Time domain analysis measures dispersion of blood pressure values over a given time window, while frequency domain analysis measures blood pressure fluctuation as a function of frequency. Time domain indices are divided into two categories: (1) measures of dispersion of average values over a given time window of 10-min supine rest and 3-min standing, which include standard deviation (SD) and coefficient of variation (CV); (2) estimation that accounts for the sequence of measurements over time, which include average real variability (ARV) and root mean square of real variability (RMSRV). On the other hand, frequency domain indices are obtained through spectral analysis techniques, in which we measured fluctuations in beat-to-beat blood pressure as a function of frequency.

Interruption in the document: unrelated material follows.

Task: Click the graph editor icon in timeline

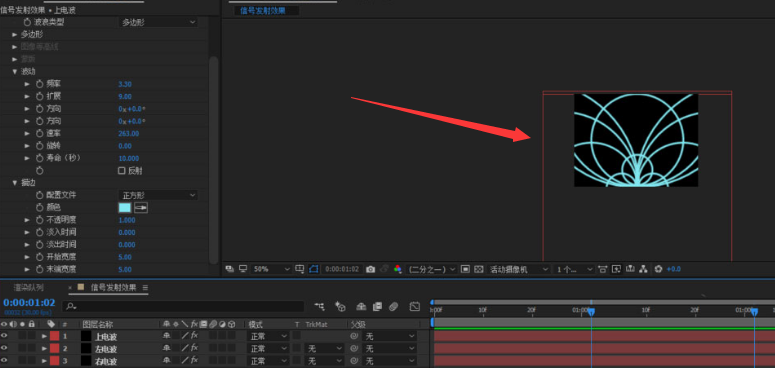Action: point(415,307)
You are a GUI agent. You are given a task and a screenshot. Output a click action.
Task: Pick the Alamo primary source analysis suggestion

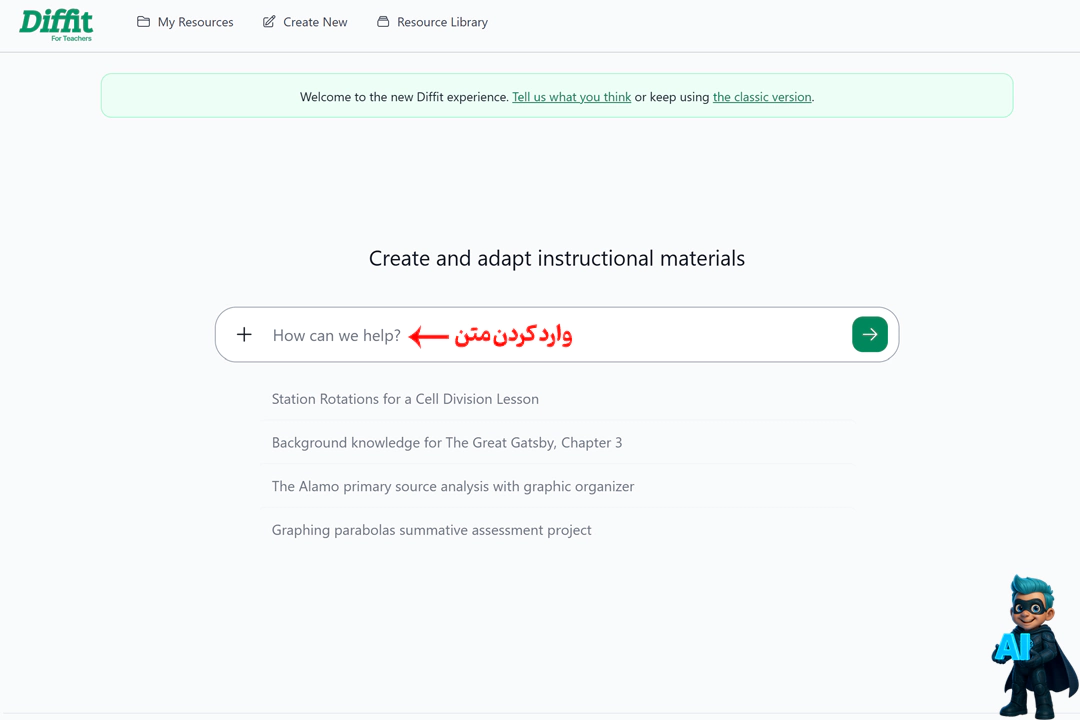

Linear detrending technique was first performed, followed by the application of fast Fourier transform (FFT) algorithms on the extracted beat-to-beat heart rate and systolic/diastolic blood pressure data to obtain the frequency domain HRV and BPV indices: low-frequency normalised unit (LFnu, HRV: 0.04–0.15 Hz, BPV: 0.07–0.14 Hz), high-frequency normalised unit (HFnu, HRV: 0.15–0.4 Hz, BPV: 0.14–0.35 Hz), total power (TP), and ratio of low-frequency and high-frequency (LF/HF) [6, 7]. The high-frequency component measures the parasympathetic activity, while the low-frequency component measures the sympathetic activity [6, 7]. The ratio of the low- to high-frequency components reflects the sympathovagal balance between the sympathetic and the parasympathetic activities [6].

Data analysis

A priori sample size calculations were performed using G*Power statistical software [54], and with an effect size of 0.75 at a power of 80%, a minimum of 62 participants were required [55]. In addition, using the general rule of thumb described by Wilson Van Voorhis and Morgan [56], no fewer than 50 participants are required for a correlation or regression, and an absolute minimum of 10 participants per predictor variable is required for regression equations with six or more predictor variables. Therefore, with six predictors used in this study, we needed a sample size of at least 60 people. As a result, during data collection, 37 fallers and 25 non-fallers were included. Statistical analysis was conducted using the SPSS V23 statistical software (SPSS Inc, Chicago, IL, USA). Descriptive statistics were presented as mean ± standard deviation for normally distributed continuous variables and frequencies with percentages for categorical data. The difference between the groups of fallers and non-fallers in their demographic characteristics, autonomic response and psychological disorder was determined using the independent t-test for normally distributed continuous variables. For non-normally distributed data, continuous variables were expressed as median with quartile 1 to quartile 3 in parenthesis and the differences between groups were analysed with the Mann–Whitney U test. Then, correlation between psychological disorder and autonomic response was measured using the Pearson’s correlation coefficient. Finally, multivariable linear regression was used to adjust for potential confounding variables and to determine potential predictors for autonomic dysfunction. The assumptions of linear regression were checked, and all met for normality, linearity and homoscedasticity. A p-value < 0.05 was considered statistically significant.